Future research should expand on the present study. A ran­domized controlled trial is needed to account for many of the confounding sources in the present retrospective study. Several designs could be used in which other therapies, such as phys­ical therapy or medication, could be used in a control group. In addition, health services research designs could enable an examination of the long-term associations of CSMT for PSPS-2, with regards to the likelihood of revision surgery, utilization of pain medications, and cost-effectiveness of CSMT compared with that other treatment pathways.


The present study had several limitations. First, as it was ret­rospective in nature, data identified from the medical record could be inaccurate, missing, or subject to patients’ recall bias. Second, without a control group to account for the natural his­tory and progression of PSPS-2, we cannot conclude that the positive treatment response was caused by CSMT. Third, we did not examine several other important outcomes, such as cost effectiveness, medication utilization, and quality of life, which could provide broader measures of effectiveness. Fourth, the results may not be generalizable as our study population had a high rate of laminectomy, differing from the study popula­tions of other studies of CSMT for PSPS-2 [24, 25], which could be explained by a difference in preferences among surgeons in Asia versus those in other regions. [44] Laminectomies are less complex surgeries than fusions [45]; therefore, this dif­ference could account for some of the observed positive treat­ment response. Fifth, there were 2 patients that dropped out of care for unknown reasons after a single visit. It is possible that these patients dropped out of care because of financial or other reasons; however, had they not responded to CSMT, their results could have slightly influenced our overall results. Sixth, the sample size of this study was sufficient to conduct a basic descriptive analysis and utilize regression models with a select number of key covariates. However, a larger sample would allow us to explore the effect of additional variables on treatment outcome. These might include comorbidities, pain distribution, time interval since lumbar surgery, imaging find­ings, and the specific treatments patients received. [7] Further, additional predictor variables could reach statistical signifi­cance with a larger population.

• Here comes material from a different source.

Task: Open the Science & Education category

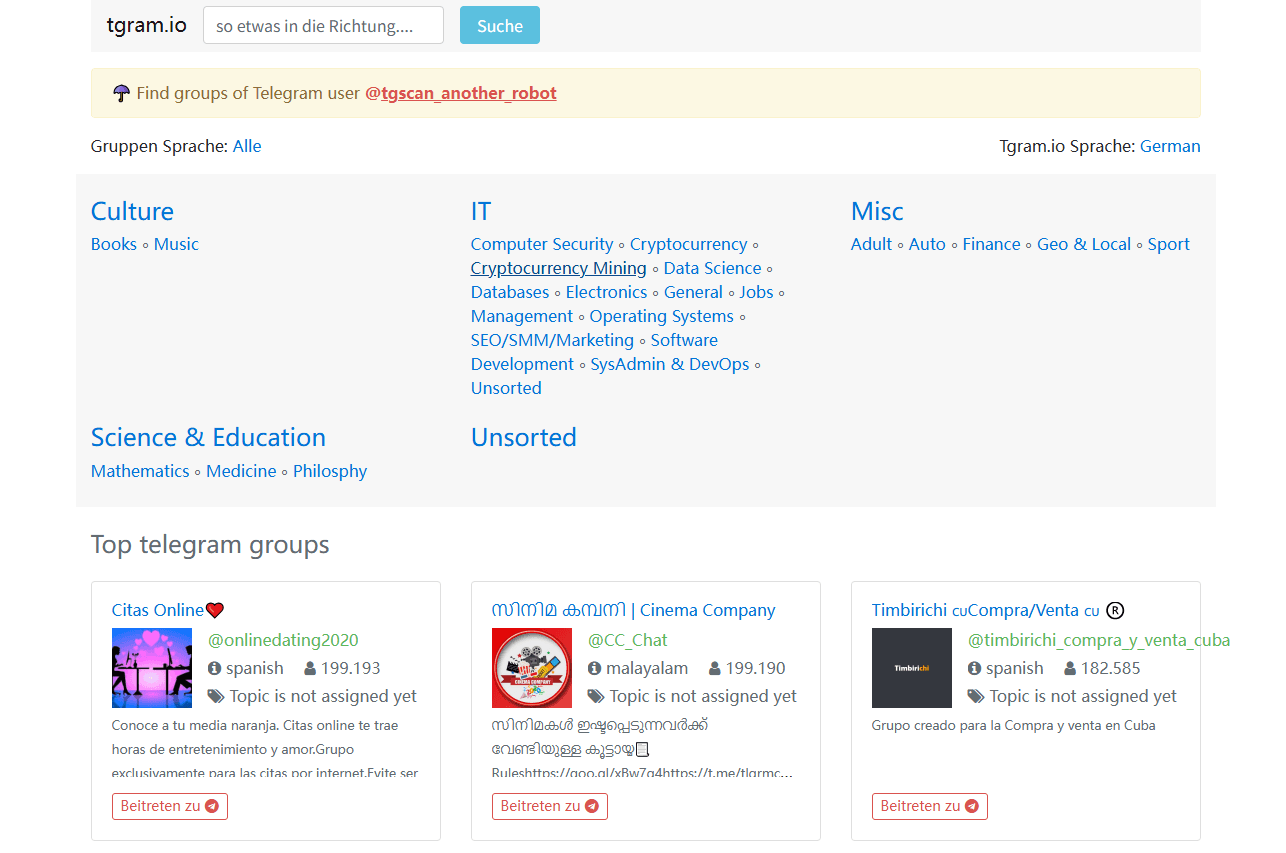Action: pos(208,437)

Seventh, given patients received a variety of treatments in ad­dition to CSMT, it is unclear if the observed results were relat­ed to CSMT alone or to other added therapies. A larger sam­ple and/or prospective design would allow us to either control for these additional therapies or standardize the treatment ap­proach. Finally, although the chiropractors in this study had similar training and similar equipment and adhered to the same clinic protocols, there was likely some variation between the CSMT and other care administered by each chiropractor. Previous studies have shown that forces delivered with manip­ulation can vary according to practitioner body mass or patient positioning. [46] Therefore, it is unclear if provider or treatment-related differences played a role in the observed outcomes. The treatment protocols could be more standardized in a pro­spective trial on this topic to reduce this confounding source.

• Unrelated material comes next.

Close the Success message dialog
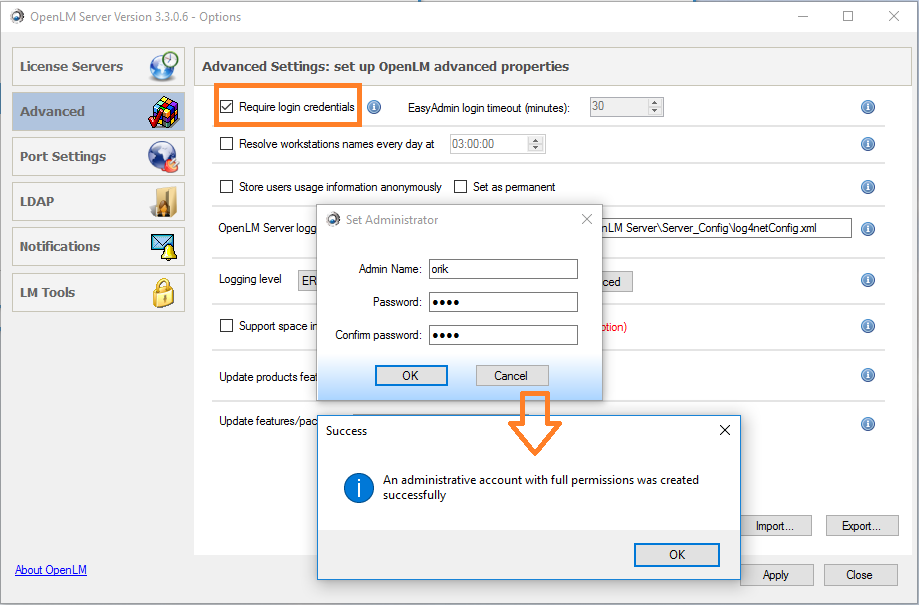Viewport: 919px width, 605px height. coord(725,431)
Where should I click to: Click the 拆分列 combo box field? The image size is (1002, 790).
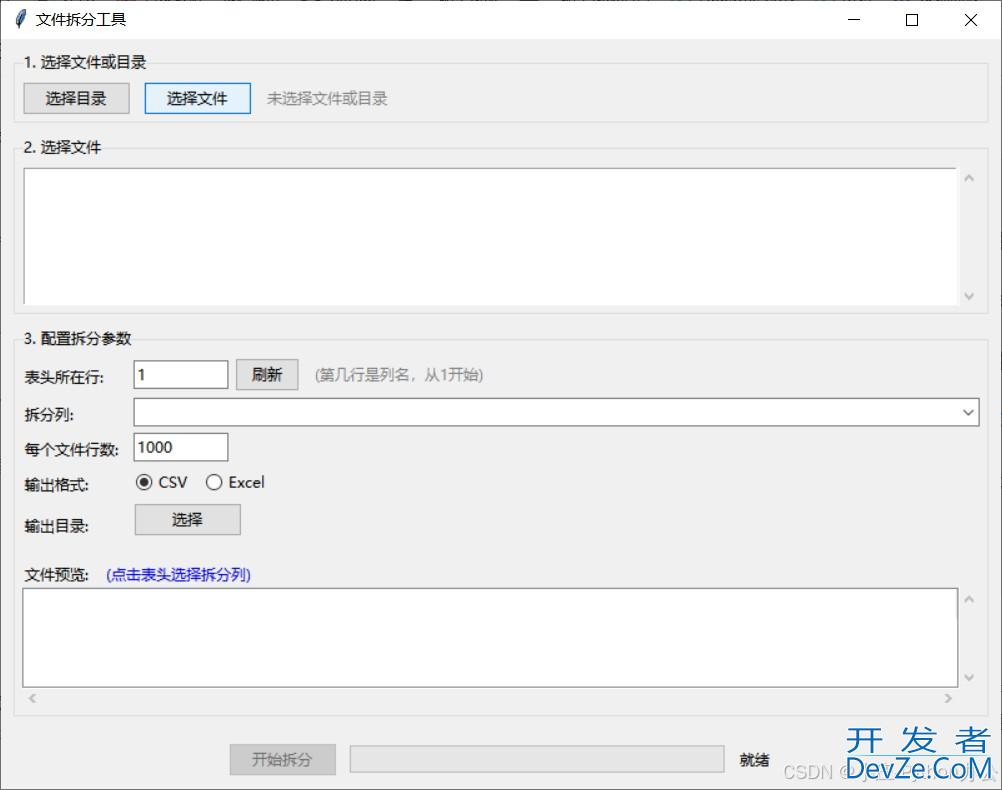point(500,411)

We found that adult patients with PSPS-2 showed improve­ment with multimodal chiropractic care featuring CSMT, which was more effective in patients who were younger, had a short­er duration of symptoms, and/or had a higher level of pain or disability before treatment.

Declaration of Figures’ Authenticity

All figures submitted have been created by the authors, who confirm that the images are original with no duplication and have not been previously published in whole or in part.